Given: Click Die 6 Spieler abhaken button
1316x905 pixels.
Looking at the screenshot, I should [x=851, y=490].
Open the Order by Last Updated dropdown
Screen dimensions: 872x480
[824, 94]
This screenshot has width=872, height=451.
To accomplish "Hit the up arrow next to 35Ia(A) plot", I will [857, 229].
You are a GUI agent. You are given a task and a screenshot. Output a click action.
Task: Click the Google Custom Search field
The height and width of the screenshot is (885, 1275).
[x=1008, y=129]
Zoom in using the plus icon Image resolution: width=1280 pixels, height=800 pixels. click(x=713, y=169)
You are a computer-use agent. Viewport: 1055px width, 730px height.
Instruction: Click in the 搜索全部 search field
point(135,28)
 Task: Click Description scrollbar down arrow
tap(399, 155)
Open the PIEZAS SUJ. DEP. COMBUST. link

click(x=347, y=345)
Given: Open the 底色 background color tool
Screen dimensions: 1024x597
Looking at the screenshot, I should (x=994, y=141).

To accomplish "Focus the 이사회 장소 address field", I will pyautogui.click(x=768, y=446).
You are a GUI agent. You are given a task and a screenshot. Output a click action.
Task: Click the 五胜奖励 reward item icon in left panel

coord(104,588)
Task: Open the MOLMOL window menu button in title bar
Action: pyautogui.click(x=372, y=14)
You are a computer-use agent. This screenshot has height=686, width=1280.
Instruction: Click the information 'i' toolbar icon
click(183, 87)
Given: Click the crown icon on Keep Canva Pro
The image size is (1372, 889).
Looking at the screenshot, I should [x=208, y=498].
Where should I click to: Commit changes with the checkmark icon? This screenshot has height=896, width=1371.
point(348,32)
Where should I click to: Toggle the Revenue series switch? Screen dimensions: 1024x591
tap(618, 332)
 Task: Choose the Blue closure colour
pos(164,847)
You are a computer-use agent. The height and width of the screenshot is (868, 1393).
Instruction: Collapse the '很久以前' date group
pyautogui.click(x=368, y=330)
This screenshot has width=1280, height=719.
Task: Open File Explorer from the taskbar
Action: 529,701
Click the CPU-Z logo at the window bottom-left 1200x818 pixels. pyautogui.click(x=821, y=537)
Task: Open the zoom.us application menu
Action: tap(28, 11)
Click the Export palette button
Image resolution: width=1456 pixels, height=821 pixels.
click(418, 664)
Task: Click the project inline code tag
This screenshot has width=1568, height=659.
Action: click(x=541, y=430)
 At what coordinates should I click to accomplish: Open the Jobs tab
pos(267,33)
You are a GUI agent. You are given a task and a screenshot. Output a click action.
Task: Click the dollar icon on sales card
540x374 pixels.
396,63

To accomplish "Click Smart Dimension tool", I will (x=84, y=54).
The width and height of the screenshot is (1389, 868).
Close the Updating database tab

* * * *

• TASK DETAILS
Work out how many lines of the listing above include the word "will". Reply with nothing but the count.

• RESPONSE TO THIS TASK
3